Herb makes you feel very innocent. Steven [Meisel] makes you feel like a character. When you work with him he'll give you postcards and books to look at and study. He makes me look different in every picture."
Earning more than $1 million a year, Campbell's assignments have taken her to many locations around the world. For one of her most exciting--and harrowing--photo shoots, she found herself, standing atop a volcano in Lanzarote, Spain--in heels. Her face was emblazoned on the French, Italian, American, and British editions of Vogue in the late 1980s. In 1988, she made a guest appearance on The Cosby Show.
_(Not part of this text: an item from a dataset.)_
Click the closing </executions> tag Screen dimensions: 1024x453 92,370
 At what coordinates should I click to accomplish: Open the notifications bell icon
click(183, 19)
Expanded Career With Music and Acting
In the early 1990s, Campbell began to focus more on her other interests. In addition to appearing in Vanilla Ice's film Cool as Ice (1991), she also contributed vocals to a track on the soundtrack. She then recorded two albums of her own: 1994's Love and Tears and Babywoman (1995). Campbell also she recorded "La, La, La Love Song" with Japanese singer Toshi, and the song reached number one in Japan. In addition, she appeared in several music videos, including Michael Jackson's "In the Closet" video and George Michael's "Freedom."
In 1994 Campbell published a novel. The ghostwritten Swan presents the story of a successful supermodel who has decided to quit modeling. The novel was a critical disappointment. Jonathan Van Meter of Vogue called the book "a laughingstock."
She commented about her hopes to expand her acting career in Interview: "You can't learn it all. As they tell you, acting is reacting. So it's all about going through life, having experiences." She won a small role in The Night We Never Met (1993), and in 1994 played a model in Robert Altman's Pret-a-Porter (Ready to Wear).
The following year, she had parts in To Wong Foo, Thanks for Everything, Julie Newmar and Miami Rhapsody, which starred Sarah Jessica Parker and Mia Farrow. She also showed talent in a cameo in Spike Lee's Girl 6 (1996). Campbell continued to make guest appearances on such television shows as The Fresh Prince of Bel-Air and New York Undercover, in addition to a cameo appearance on the British comedy series, Absolutely Fabulous.
Campbell has given much of her time to charitable works. She has worked with the Dalai Lama rasing money to build kindergartens for poor communities.
In February of 1998, she was involved with a fund raising event in Johannesburg, South Africa, for the Nelson Mandela Children's Fund. Campbell continued to work with the Children's Fund, developing a close friendship with Mandela.